La cruzada del Sr. Jones

El Dr Jones tardó años en regresar. De forma correcta pero insuficiente, las aventuras del arqueólogo coparon las salas para decepcionar a los adeptos y entretener al resto de seres humanos. Dejando de lado el desastroso final de Indiana Jones y el reino de la calavera de cristal (2008), en el film se recuperaba la esencia que hizo triunfar a la saga. Aventuras y humor, entremezclado y agitado por la acción impuesta por el látigo.

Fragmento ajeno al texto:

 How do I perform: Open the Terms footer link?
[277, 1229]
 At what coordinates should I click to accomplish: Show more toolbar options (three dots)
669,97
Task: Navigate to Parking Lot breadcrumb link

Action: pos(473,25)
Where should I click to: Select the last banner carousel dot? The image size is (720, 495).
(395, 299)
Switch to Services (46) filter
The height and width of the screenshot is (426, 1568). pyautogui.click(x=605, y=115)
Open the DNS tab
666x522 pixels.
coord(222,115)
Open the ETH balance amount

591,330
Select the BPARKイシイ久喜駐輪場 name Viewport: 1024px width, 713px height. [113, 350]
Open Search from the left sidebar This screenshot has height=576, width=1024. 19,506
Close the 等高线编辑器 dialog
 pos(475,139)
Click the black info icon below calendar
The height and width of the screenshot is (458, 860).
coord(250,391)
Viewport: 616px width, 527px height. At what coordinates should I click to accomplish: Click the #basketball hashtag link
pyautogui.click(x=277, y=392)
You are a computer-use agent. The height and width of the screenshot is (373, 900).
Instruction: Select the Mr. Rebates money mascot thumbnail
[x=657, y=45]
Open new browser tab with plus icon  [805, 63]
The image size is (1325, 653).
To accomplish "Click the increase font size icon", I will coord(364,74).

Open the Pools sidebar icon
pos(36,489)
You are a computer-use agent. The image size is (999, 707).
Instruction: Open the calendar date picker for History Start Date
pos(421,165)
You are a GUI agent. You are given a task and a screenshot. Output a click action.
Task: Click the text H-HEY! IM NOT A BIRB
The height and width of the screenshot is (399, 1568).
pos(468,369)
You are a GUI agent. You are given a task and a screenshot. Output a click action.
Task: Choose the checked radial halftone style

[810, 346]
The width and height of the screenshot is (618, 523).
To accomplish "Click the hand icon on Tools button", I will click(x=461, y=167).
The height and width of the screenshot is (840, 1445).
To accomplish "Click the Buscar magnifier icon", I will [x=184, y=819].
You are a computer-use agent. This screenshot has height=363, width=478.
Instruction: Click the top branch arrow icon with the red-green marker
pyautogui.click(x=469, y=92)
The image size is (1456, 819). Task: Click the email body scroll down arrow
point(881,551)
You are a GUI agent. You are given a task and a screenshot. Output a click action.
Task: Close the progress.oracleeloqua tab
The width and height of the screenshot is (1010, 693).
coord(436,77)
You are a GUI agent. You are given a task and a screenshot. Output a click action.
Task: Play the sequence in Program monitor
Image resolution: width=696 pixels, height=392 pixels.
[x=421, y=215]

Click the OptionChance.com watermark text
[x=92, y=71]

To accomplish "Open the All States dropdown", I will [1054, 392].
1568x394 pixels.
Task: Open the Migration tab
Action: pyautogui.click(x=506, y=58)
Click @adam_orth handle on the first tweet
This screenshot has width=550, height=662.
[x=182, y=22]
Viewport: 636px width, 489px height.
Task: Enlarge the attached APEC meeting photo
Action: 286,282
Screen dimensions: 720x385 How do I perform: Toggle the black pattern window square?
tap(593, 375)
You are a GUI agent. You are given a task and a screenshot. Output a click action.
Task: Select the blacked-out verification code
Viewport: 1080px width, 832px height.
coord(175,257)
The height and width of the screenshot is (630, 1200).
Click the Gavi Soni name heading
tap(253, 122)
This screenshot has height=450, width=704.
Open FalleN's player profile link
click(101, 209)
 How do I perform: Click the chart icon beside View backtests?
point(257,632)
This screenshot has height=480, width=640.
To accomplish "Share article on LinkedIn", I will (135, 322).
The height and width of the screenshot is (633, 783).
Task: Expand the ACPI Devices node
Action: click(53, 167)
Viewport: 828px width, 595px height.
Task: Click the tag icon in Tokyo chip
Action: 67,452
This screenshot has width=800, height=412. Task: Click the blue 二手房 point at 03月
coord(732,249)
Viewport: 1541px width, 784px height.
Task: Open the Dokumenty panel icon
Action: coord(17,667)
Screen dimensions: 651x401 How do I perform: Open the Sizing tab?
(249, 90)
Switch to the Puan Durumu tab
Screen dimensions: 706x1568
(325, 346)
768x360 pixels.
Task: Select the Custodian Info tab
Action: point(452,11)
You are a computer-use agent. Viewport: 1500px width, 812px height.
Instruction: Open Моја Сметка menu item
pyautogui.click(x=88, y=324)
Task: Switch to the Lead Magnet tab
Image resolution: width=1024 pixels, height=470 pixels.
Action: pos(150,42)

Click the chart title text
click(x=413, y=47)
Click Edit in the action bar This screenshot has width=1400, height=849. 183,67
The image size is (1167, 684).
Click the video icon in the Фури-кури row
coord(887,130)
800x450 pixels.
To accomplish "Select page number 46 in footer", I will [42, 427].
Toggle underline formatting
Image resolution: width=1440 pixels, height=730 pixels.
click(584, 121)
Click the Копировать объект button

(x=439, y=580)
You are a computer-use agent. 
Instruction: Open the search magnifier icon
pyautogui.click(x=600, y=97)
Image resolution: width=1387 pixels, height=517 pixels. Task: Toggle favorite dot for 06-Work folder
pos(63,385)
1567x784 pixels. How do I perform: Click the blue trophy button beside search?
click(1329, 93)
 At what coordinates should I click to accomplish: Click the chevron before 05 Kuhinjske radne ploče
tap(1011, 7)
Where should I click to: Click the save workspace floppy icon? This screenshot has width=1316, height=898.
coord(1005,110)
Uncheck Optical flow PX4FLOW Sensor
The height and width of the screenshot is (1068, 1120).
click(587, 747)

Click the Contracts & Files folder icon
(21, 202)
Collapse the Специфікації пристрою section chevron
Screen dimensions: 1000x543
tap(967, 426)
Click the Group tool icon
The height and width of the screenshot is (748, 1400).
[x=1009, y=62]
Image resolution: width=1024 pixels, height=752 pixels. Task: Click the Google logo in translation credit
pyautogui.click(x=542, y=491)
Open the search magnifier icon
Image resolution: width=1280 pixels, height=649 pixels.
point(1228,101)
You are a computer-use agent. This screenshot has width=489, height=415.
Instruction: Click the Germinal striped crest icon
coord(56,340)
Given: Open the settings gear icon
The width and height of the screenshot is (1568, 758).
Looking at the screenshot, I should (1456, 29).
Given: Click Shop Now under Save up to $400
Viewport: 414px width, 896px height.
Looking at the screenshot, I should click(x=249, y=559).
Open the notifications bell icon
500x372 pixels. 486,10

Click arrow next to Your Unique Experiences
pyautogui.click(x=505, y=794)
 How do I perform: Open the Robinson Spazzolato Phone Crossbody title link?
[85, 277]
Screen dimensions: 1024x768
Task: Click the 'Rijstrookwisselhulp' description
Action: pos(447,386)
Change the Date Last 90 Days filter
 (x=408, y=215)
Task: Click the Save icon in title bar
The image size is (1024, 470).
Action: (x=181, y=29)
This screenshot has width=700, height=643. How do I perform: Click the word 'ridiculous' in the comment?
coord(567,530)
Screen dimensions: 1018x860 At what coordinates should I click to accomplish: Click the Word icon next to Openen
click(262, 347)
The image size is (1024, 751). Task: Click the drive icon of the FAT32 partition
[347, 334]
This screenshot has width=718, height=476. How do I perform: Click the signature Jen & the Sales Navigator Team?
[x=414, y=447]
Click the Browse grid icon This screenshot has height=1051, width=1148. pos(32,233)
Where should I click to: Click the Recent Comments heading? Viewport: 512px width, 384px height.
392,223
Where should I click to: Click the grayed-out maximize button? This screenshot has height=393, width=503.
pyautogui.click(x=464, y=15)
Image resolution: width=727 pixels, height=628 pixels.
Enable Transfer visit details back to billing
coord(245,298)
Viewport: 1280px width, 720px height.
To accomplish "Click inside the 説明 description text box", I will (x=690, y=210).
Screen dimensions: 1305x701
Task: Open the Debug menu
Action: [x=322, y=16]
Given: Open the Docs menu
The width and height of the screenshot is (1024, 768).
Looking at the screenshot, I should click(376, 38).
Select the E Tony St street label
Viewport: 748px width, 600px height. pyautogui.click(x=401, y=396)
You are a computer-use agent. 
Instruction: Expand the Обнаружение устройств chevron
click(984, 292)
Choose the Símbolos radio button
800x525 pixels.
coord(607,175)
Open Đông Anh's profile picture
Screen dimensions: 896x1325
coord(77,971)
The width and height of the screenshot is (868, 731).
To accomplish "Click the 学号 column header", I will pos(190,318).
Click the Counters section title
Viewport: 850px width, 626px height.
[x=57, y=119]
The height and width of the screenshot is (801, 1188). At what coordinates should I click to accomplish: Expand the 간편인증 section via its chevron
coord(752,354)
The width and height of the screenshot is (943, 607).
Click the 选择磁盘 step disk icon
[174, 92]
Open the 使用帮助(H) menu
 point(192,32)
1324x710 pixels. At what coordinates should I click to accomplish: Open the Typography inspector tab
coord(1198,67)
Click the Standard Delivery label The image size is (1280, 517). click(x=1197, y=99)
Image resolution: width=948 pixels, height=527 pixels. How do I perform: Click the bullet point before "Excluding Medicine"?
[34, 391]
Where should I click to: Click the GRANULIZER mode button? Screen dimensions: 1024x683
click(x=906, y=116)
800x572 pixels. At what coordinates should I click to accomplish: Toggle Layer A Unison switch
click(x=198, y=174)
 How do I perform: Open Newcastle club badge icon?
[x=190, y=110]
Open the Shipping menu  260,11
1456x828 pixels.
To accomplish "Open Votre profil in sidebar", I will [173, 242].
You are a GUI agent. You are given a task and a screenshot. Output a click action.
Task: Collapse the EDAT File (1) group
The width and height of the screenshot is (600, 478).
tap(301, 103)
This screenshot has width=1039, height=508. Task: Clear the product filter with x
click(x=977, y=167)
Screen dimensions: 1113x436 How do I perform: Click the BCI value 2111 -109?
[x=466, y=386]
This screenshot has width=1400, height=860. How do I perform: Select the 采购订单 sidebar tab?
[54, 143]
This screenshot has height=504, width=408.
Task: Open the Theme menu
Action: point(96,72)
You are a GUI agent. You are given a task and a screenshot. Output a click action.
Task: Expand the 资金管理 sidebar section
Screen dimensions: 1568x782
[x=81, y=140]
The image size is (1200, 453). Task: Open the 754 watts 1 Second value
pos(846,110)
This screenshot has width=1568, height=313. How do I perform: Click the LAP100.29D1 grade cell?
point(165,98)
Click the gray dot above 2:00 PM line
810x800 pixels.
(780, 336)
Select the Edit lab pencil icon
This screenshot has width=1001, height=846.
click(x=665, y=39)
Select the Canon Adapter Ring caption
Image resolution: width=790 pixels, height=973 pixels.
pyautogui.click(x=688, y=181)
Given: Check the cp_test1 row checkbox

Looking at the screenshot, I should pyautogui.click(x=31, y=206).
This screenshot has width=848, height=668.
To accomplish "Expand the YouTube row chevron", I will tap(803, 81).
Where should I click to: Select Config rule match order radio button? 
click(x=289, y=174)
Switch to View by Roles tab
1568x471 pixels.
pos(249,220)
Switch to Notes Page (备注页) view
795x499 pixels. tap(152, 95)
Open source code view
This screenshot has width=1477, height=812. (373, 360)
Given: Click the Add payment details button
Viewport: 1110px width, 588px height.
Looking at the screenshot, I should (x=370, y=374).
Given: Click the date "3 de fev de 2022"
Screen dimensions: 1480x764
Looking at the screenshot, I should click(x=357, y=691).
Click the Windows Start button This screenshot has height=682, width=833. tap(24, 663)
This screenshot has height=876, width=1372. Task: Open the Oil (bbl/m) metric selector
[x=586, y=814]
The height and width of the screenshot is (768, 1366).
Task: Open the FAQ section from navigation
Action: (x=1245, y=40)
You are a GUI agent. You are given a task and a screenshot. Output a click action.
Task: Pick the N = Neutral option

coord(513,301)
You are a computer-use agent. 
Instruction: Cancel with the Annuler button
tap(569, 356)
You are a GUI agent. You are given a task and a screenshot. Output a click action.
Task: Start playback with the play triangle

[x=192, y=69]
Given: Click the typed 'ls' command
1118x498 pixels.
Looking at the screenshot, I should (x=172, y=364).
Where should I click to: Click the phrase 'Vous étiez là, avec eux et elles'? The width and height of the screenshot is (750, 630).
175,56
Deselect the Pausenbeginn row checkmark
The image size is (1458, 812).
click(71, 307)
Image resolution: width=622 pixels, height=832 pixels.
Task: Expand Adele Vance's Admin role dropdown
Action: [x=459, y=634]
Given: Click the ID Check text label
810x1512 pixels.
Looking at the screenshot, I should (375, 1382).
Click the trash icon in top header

Aunque tiene dos predecesoras, Indiana Jones y la última cruzada (1989) es la gran obra maestra del género: la mejor película de aventuras de la historia del cine -era necesaria la negrita-. Por un lado encontramos a un Harrison Ford inconmesurable, que ha asumido ya hasta los minúsculos detalles de su personaje y que se deja llevar por la esencia de Indiana. Como fiel escudero, aunque con barba y voz de progenitor, Sean Connery cuaja como el obstinado padre del héroe, cuya evolución psicológica y emocional marca el devenir narrativo de la cinta. El que fuera, según algunos, el mejor 007, sabe desentrañar las virtudes de un historiador inteligente y orgulloso, que ha sacrificado su vida al Santo Grial.

Porque la mezcla de historia y superstición engancha. Los caballeros de las cruzadas parecen la antítesis perfecta para un mundo putrefacto, donde los nazis campan a sus anchas. Con un Adolf Hitler que sirve como excusa para uno de los momentos más emocionantes del film: a quién se le ocurriría la genial idea de que el propio Führer le firmara el diario al señor Jones.

Y para hilar los diferentes tejemajes de los personajes, hallamos un guión delimitado por la angustia de que algo tan bueno tiene que acabarse. Con un desenlace arrebatador, los giros de la historia se suceden. Hay que agacharse, saltar, conducir un tanque y caer por un precipicio. Con Petra y sus escarpados horizontes como espectadores de lujos, terminamos con la escena final más arrebatadora del séptimo arte. Recordando a los mejores westerns, los Jones, Brody y Sallah se alejan galopando, en pleno desierto y con una puesta de sol al fondo. Un magistral punto final en ese momento; aunque ahora tan sólo sea un continuará.